Segundo ele, é uma ideia que até poderia funcionar em termos de saúde pública, mas, ao mesmo tempo, ainda há poucas informações sobre a imunização na prática e não se sabe a quantidade de doses que serão distribuídas pelo planeta.
“Não se pode exigir a imunização agora simplesmente porque não vai ter vacina disponível. A expectativa é que o mundo inteiro esteja vacinado em dois, três anos. Se as pessoas não têm acesso, considero essa ideia muito precoce”, afirma.
Flávia Bravo, diretora da Regional RJ da Sociedade Brasileira de Imunizações (SBIm) e coordenadora médica do Centro Brasileiro de Medicina do Viajante (CBMEVi), também acredita que esse tipo de decisão é prematura. Ela lembra que, em um primeiro momento, não haverá vacina para toda a população e apenas os grupos de risco serão imunizados.
“Quem viaja mais é o paciente saudável, fora da faixa etária de risco. Não me parece coerente impor uma vacina que não esteja disponível no sistema privado do mundo inteiro. Em curto e médio prazos, não estarão disponíveis a qualquer um que queira”, explica.
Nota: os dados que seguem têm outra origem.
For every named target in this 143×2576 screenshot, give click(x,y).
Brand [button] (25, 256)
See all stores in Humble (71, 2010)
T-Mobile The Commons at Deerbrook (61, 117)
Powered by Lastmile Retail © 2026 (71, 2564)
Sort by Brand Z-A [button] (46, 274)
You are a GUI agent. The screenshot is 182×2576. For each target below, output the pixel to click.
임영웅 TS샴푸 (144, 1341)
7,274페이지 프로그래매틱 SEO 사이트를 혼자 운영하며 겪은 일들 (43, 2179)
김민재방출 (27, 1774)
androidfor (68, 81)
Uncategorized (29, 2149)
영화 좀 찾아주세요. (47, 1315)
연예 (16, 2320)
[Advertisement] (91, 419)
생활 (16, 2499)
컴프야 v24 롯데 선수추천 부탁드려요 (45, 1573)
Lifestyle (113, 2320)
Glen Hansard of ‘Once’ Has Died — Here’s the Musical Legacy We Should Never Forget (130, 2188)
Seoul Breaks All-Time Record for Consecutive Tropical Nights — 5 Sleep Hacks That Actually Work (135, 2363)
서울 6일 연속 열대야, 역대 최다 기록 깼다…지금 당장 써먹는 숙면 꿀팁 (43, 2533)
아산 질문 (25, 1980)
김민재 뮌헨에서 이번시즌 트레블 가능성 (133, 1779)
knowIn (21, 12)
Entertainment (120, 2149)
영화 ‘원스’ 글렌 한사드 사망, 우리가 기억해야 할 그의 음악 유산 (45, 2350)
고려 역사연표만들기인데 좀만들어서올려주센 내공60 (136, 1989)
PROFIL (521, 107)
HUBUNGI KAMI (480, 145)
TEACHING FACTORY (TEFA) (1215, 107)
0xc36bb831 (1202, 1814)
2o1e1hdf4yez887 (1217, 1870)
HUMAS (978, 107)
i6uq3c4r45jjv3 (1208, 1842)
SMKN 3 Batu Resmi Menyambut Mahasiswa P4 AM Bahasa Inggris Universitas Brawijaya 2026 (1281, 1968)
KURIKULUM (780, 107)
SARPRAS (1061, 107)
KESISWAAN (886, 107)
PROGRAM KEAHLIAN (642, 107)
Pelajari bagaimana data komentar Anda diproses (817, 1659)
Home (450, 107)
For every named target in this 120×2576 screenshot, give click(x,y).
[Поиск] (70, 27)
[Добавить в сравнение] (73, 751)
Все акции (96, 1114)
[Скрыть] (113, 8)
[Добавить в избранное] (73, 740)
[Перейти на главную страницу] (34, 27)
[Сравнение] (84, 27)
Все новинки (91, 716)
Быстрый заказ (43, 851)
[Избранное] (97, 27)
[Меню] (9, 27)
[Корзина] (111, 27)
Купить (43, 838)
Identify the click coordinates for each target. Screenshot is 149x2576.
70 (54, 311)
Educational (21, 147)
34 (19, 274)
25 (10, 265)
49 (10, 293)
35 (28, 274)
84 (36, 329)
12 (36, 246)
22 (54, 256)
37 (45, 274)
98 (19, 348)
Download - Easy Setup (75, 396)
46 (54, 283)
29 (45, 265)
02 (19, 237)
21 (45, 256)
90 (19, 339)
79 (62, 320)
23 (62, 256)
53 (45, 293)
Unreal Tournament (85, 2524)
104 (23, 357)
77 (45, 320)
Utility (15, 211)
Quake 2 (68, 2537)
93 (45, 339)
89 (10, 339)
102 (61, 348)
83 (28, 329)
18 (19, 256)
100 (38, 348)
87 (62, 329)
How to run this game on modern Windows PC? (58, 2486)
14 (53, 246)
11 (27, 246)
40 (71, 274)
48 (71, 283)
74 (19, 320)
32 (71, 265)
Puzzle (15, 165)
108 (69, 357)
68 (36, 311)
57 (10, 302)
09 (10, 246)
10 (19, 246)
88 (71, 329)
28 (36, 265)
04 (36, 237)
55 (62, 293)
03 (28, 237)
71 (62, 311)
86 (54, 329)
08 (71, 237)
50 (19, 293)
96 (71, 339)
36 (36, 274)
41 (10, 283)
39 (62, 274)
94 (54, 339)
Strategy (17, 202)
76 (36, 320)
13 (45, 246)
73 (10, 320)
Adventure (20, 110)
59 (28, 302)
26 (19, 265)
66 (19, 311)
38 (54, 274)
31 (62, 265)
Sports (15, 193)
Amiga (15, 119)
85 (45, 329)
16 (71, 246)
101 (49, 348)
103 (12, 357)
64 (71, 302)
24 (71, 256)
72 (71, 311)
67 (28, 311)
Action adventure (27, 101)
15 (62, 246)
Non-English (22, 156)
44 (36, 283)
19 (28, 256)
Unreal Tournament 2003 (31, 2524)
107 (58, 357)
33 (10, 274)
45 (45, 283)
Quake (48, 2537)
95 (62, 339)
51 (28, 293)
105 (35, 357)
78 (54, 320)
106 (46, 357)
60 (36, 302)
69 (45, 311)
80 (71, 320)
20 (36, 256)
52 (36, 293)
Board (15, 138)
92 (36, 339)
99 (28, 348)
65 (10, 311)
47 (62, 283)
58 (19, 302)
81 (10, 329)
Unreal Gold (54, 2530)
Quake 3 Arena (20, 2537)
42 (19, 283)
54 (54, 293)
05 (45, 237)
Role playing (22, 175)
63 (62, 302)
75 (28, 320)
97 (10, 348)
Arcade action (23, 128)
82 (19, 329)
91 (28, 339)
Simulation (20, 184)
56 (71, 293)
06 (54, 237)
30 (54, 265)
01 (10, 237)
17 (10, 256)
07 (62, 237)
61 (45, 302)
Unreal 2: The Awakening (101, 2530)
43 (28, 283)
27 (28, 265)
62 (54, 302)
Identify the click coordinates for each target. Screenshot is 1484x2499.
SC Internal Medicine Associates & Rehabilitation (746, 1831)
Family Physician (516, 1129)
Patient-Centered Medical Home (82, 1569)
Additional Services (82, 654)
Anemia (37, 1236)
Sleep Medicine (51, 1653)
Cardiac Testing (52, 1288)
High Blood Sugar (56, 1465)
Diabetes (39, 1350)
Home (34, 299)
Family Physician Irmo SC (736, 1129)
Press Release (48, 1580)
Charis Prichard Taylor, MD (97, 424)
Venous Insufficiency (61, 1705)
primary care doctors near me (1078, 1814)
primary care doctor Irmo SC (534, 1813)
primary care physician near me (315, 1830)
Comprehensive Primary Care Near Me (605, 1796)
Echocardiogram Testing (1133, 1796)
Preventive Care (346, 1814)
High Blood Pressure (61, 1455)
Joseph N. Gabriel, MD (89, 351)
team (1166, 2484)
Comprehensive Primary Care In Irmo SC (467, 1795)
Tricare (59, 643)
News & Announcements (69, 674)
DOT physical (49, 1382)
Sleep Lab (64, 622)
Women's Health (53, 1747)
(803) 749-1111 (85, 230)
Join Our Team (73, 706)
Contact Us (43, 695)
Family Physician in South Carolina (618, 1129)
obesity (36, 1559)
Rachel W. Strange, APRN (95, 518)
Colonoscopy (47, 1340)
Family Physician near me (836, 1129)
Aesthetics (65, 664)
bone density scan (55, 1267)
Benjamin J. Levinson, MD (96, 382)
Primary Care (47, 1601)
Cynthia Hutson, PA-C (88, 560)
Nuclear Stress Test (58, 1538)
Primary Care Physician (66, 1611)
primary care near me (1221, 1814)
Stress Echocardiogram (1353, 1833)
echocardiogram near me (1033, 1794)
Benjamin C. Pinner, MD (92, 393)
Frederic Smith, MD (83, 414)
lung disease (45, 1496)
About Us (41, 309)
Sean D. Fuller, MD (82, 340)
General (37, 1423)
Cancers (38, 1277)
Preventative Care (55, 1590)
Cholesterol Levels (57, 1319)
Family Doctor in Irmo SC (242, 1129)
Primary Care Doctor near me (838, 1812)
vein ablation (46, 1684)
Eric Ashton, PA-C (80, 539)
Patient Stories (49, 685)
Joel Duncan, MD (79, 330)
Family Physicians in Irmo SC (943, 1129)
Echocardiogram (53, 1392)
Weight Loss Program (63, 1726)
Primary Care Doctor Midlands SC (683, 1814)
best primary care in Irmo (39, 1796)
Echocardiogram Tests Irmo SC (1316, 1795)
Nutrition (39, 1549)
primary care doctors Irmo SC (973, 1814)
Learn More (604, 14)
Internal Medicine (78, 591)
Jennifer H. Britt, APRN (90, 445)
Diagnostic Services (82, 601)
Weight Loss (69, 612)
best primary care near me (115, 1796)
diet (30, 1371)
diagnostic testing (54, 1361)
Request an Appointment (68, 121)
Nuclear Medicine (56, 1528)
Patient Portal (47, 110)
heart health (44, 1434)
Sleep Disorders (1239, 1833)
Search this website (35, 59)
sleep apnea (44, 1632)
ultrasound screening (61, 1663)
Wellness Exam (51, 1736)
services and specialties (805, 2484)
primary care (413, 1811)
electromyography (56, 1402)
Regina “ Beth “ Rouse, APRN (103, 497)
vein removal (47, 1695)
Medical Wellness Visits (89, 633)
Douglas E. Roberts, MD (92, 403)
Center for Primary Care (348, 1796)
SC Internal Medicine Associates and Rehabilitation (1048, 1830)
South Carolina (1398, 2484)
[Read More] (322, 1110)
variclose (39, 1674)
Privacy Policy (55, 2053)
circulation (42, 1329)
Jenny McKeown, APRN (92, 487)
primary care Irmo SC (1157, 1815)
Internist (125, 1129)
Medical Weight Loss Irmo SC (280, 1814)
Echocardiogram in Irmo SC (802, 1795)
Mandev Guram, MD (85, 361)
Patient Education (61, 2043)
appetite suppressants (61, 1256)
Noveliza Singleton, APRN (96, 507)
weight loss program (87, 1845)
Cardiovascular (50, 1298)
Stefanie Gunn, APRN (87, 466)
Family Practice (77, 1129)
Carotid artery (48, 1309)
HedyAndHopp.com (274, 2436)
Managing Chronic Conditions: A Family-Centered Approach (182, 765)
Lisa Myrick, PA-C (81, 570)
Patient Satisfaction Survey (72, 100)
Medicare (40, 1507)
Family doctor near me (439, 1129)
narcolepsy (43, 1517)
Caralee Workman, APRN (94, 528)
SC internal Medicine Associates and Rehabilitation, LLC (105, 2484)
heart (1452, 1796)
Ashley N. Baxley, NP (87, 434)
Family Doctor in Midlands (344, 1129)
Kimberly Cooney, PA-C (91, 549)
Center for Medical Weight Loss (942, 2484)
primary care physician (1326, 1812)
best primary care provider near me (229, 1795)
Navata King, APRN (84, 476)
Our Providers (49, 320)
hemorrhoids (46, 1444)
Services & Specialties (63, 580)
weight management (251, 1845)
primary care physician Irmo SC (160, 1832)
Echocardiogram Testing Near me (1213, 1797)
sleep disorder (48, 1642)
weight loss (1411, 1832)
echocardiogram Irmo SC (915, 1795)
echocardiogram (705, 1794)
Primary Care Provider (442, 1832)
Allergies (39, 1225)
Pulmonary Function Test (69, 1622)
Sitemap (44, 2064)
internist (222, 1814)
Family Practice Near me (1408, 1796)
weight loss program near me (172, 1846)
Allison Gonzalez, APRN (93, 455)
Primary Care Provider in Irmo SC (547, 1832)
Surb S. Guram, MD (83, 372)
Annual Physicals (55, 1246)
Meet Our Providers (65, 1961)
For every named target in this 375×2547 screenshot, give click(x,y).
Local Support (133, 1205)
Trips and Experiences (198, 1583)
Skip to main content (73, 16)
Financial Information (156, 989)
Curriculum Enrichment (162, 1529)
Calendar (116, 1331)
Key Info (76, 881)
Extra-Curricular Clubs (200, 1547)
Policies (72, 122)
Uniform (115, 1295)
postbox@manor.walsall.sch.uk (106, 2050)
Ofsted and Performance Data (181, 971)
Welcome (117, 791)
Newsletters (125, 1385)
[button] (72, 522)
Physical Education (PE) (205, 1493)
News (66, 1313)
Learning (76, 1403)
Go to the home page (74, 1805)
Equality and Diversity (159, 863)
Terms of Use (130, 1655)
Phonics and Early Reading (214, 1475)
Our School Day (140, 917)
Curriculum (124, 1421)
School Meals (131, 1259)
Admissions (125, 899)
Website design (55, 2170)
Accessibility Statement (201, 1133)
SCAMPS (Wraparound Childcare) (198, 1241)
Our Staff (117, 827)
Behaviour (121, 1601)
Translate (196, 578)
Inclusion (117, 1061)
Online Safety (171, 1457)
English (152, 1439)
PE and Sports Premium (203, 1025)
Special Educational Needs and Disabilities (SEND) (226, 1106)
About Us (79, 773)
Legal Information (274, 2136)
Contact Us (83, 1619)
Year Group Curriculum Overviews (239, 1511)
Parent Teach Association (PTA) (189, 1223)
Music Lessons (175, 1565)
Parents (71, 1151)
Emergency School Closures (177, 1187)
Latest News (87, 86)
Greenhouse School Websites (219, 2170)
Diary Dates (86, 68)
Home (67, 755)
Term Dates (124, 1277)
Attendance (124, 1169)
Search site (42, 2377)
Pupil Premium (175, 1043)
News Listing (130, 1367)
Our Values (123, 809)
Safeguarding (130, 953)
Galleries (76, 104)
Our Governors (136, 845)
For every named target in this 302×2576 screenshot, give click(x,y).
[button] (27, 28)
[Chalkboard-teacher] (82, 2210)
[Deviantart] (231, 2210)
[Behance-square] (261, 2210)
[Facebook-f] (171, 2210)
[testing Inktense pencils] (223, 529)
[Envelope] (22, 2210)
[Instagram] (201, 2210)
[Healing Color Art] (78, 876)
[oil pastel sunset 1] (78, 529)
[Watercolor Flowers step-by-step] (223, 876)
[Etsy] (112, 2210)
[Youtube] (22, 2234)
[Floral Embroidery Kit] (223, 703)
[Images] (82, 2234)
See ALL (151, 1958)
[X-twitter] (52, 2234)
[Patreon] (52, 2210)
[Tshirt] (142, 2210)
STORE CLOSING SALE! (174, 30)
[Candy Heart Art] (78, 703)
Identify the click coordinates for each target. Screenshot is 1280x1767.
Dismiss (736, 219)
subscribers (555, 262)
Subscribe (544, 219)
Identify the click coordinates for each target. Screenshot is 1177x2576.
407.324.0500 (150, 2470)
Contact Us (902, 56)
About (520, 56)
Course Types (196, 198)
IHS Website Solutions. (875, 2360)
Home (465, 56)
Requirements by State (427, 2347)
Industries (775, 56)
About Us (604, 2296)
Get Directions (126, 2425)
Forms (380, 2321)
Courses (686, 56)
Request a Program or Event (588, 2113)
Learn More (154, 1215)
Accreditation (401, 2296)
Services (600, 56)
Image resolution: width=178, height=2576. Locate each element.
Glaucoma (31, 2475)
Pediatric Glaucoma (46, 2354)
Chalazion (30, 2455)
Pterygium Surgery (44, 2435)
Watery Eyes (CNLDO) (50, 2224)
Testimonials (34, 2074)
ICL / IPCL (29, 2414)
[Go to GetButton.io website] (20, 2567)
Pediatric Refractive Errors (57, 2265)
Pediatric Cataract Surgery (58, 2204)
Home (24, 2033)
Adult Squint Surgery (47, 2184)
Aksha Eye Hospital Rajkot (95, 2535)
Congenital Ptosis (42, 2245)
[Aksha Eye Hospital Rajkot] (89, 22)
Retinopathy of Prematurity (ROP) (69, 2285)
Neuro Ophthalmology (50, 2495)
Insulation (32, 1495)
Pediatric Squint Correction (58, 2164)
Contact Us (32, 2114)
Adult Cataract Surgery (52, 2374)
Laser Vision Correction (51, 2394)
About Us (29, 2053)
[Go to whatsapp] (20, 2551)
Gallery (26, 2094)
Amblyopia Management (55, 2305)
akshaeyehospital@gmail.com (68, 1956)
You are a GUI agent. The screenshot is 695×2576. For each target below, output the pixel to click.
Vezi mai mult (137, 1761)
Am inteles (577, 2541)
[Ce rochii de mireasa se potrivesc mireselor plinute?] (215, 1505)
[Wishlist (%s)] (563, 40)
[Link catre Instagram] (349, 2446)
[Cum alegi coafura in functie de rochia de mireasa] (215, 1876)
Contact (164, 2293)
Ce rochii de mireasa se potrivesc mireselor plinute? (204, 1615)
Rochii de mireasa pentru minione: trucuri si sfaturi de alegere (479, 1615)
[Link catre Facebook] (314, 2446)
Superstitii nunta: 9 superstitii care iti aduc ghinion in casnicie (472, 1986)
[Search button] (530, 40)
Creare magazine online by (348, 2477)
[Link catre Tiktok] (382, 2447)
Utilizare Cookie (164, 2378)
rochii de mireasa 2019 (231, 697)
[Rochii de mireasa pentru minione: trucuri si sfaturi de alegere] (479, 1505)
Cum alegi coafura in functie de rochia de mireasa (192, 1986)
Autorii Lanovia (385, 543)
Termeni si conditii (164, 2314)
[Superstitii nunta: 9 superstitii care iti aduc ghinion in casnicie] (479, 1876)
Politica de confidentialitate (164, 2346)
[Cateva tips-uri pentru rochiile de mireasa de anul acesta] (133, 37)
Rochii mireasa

De acordo com a médica, ainda não é possível saber se, no futuro, esse tipo de medida será realmente necessária. Ela ensina ser preciso esperar o desenrolar natural da pandemia, a evolução das vacinas e as mutações do vírus, para determinar se a Covid-19 vai ser, de fato, controlada. Se sim, esse tipo de iniciativa não seria útil.
“O genoma pode ficar menos agressivo e o coronavírus se tornar mais um vírus que só causa resfriado. Precisamos esperar para ver”, afirma.
Testes pré-voo
Flávia e Guilherme acreditam que os testes PCR negativos que estão sendo solicitados por várias companhias aéreas antes do embarque internacional também não são a maneira ideal de evitar que o vírus se espalhe, como aconteceu no começo da pandemia.
Apesar de ser interessante por provar que, há três dias, o indivíduo não estava infectado, não se pode confirmar que ele não foi contaminado horas depois do exame e embarcou com o vírus.
“É uma forma de rastrear, reduz a chance de o indivíduo ser o propagador, mas não impede que o vírus seja transportado. Não resolve, mas é razoável”, diz o vice-presidente da Abrasco.
Para Flávia, esse tipo de medida funciona mais como uma forma de trazer conforto ao passageiro do que de fato evitar a transmissão. “Tem pouca ciência nisso aí”, afirma.
O caso da febre amarela
Os especialistas explicam que a vacina contra a febre amarela é a única do mundo a ser pedida a passageiros que chegam de áreas endêmicas. Há um regulamento sanitário internacional da Organização Mundial da Saúde (OMS) que determina o uso da medicação a fim de evitar que a doença vá para países que possuem o mosquito, mas não o vírus.
“A febre amarela é impossível de ser erradicada porque não dá para matar todos os mosquitos do mundo. Enquanto tem mosquito, tem transmissão. O Sars-CoV-2 está em outra categoria de doença, junto com o sarampo”, explica Flávia.